実際に起こることは何か?情報収集しているうちに時間切れになったり、あるいは、ほかのどうでもよいデータはあるが、最も重要なデータがないことに土壇場で気づき、苦し紛れで「エイヤーッ」と意思決定せざるをえないことになる。徹底的に調べてから、答えを出すという仕事のやり方には無理がある。
では、どうすればよいのか?
仮説思考を身につければよい。仮説とは、十分な情報がない段階、あるいは、分析が済んでいない段階でもつ、「仮の答え」「仮の結論」である。常に仮の答えをもちなながら、全体像を見据える習慣を仮説思考と呼ぶ。[/quote]
そもそもビジネスシーンにおいては時間をはじめとするリソースは有限であり、従って判断に際して必要となる情報が100%手元に揃うことなんてない。
そのため現在手元にある限られた情報に基づき蓋然性が高いと思われる「仮の答え」を導き、それに基づき判断をすることが必要となる。
例えばパソコンがうまく動かない場合。なんとか原因を解明したい。
しかしながらパソコンがうまく動かない原因なんて無数にある。
ハードウェアに問題があるかもしれないし、ソフトウェアに問題があるかもしれない。
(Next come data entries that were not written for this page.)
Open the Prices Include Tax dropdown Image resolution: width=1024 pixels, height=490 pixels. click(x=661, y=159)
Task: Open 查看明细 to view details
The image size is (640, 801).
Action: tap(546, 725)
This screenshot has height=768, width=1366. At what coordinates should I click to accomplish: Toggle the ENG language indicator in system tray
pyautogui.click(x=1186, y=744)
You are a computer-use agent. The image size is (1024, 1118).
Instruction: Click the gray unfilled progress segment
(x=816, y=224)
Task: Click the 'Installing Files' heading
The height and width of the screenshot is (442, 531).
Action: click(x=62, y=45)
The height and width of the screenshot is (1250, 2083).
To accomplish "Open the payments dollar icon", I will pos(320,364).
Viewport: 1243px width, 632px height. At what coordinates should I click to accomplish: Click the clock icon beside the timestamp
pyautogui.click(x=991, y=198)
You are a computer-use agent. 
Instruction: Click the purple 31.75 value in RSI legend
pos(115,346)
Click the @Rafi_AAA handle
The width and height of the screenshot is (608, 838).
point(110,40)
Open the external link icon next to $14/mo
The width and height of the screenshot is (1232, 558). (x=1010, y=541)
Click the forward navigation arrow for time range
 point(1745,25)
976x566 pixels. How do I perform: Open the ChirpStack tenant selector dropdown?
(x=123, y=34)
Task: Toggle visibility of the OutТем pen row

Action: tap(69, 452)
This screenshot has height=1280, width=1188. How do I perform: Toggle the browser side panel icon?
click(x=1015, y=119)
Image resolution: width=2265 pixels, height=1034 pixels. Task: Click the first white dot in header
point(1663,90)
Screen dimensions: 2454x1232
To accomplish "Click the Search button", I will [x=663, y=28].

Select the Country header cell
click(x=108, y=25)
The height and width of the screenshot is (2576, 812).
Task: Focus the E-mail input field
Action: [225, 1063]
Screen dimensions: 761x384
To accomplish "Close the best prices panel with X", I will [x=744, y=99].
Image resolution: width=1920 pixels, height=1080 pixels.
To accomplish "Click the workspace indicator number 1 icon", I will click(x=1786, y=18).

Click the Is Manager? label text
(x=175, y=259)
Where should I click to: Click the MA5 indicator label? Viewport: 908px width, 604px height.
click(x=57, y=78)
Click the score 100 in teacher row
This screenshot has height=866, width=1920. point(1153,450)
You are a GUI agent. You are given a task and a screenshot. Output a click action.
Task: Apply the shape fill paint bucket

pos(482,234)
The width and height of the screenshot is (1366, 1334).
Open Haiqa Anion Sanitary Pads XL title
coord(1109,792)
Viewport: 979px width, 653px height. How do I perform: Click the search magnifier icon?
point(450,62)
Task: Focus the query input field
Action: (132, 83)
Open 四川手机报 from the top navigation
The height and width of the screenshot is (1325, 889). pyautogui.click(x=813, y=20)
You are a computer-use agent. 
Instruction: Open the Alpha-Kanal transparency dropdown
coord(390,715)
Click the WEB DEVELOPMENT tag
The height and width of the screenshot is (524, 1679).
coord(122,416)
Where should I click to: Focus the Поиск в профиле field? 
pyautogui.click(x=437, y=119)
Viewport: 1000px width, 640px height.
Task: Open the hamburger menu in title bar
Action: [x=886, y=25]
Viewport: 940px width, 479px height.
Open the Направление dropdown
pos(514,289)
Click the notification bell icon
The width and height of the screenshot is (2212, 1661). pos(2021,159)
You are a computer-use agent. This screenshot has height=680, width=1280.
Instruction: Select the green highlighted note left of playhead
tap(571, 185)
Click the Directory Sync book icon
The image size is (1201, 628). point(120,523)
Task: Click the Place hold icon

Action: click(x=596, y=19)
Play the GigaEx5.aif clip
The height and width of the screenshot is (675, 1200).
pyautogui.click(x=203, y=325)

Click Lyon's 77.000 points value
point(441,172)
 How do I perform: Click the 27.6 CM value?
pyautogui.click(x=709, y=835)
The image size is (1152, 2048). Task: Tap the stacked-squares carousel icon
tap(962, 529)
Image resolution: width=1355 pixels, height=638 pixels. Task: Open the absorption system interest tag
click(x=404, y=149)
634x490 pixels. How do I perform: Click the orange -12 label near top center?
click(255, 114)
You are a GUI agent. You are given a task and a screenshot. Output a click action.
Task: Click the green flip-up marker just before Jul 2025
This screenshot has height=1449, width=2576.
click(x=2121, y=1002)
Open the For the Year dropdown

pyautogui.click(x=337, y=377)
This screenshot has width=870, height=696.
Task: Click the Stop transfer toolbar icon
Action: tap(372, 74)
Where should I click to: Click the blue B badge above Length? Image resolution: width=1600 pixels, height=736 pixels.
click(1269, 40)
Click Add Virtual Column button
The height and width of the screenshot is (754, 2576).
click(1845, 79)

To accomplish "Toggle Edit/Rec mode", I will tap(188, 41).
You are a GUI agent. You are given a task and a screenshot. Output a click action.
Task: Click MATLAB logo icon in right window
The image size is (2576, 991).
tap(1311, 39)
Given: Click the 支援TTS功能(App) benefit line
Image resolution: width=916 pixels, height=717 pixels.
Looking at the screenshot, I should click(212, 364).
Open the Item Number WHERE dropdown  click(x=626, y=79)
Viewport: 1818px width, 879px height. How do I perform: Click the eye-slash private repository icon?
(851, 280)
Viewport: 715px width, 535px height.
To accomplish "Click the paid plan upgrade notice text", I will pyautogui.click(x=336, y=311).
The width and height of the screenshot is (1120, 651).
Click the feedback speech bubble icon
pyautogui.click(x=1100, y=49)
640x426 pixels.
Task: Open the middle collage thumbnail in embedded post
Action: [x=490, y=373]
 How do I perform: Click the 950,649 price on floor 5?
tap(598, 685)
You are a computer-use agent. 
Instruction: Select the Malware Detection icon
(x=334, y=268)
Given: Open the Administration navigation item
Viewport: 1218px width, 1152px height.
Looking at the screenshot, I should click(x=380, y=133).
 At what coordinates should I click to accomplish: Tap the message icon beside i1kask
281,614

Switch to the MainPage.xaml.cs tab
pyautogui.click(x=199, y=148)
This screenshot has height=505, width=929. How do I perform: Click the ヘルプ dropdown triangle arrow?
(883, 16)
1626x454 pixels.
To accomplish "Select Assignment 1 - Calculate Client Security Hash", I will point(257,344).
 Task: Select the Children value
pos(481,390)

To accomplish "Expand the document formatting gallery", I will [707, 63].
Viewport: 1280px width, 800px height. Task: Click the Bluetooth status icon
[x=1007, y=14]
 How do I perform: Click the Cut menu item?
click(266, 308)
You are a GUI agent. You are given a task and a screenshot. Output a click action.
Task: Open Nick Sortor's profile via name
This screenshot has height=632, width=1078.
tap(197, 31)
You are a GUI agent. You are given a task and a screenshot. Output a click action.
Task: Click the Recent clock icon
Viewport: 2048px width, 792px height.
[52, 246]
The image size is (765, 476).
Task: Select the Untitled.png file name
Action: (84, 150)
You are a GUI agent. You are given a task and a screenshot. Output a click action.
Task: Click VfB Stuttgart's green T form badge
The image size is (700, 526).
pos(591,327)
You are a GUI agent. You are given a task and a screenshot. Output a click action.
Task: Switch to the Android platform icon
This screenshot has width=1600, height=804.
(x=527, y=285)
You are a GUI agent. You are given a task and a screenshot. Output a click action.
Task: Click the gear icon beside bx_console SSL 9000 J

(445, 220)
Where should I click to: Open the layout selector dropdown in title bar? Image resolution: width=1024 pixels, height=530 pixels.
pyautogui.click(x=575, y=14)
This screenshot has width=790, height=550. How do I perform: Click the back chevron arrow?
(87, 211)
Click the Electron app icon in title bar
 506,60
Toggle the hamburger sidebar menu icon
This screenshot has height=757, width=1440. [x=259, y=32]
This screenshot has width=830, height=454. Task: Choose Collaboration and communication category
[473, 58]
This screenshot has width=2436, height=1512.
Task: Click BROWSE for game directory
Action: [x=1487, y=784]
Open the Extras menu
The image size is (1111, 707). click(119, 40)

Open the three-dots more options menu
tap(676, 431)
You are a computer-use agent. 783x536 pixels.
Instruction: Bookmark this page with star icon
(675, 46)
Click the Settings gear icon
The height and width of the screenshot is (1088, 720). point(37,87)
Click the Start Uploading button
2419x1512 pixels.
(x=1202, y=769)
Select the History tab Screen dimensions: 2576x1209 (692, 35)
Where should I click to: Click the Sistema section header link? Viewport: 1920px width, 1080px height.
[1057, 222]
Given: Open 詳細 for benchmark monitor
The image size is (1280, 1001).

またはネットワークかも。
ハードウェアといってもCPUかもしれないしメモリかもしれないしハードディスクかもしれない。
これらを一つ一つしらみ潰しに探せばいずれ原因に行き着くかもしれないけれども、実際はそんな時間なんてない。
てことでひとまず今手元にある情報、例えば「◯◯というアプリケーションをインストールしてからおかしくなった」とか「◯◯というエラーメッセージが表示された」とかを頼りに、ある程度の「あたり」を付ける。どうやらソフトウェアの問題だな、とかネットワークだな、とか。
これが仮説思考。

さて、では今回の検察の捜査において、何が問題だったのか。
それは「仮説検証のプロセスがなかった」こと。
もっと言えば「検証の結果出てきた反証を無視し、さらには仮説に合わせて改ざんまでして当初立てた仮説で押し切ろうとした」こと。

言うまでもなく「仮説」は「仮の答え」「仮の結論」。
つまりその仮の答えが間違ってる可能性だって往々にしてある。
必要なのは、その「仮説」に反する事実が見つかった場合に、その事実に基づいて仮説を修正することだ。
ソフトウェアの問題だなと思って色々調べてみたがどうも原因が見つからない。そこでハードウェアをチェックしてみたらどうやらハードディスクがおかしくなってる気配があった。
そうすると当初の「ソフトウェアが原因」という仮説を修正して「ハードウェアが原因」に切り替えなければならない。

しかし。
今回の村木事件においてはその逆が行われた。
要するに「ソフトウェアが原因」と思って調べていたらどうもそういう証拠は見つからなかった。そこで仮説を修正……するわけではなくソフトウェアを壊して自ら原因を作ってみた、つまりフロッピーディスクのデータを改ざんしてみた、というのが今回の事件における本当の問題。
仮説を立てたならば検証するのは必定。
で、検証の結果仮説を裏付ける事実があればオーケーだし、なければ仮説が間違っていたということでそれを修正するまで。
そんなシンプルなことが理解されていなかった。

さらに悪いのは、その「検証」というプロセスをマスコミ自体も持っていなかったこと。
「ストーリーありきの捜査、ヨクナイ!」という火が点いたら特にその内容を検証することもなくその方向で批判して批判して批判して……。
そんなマスコミにはそもそも今回の事件を批判する資格なんてないと思うんだけど。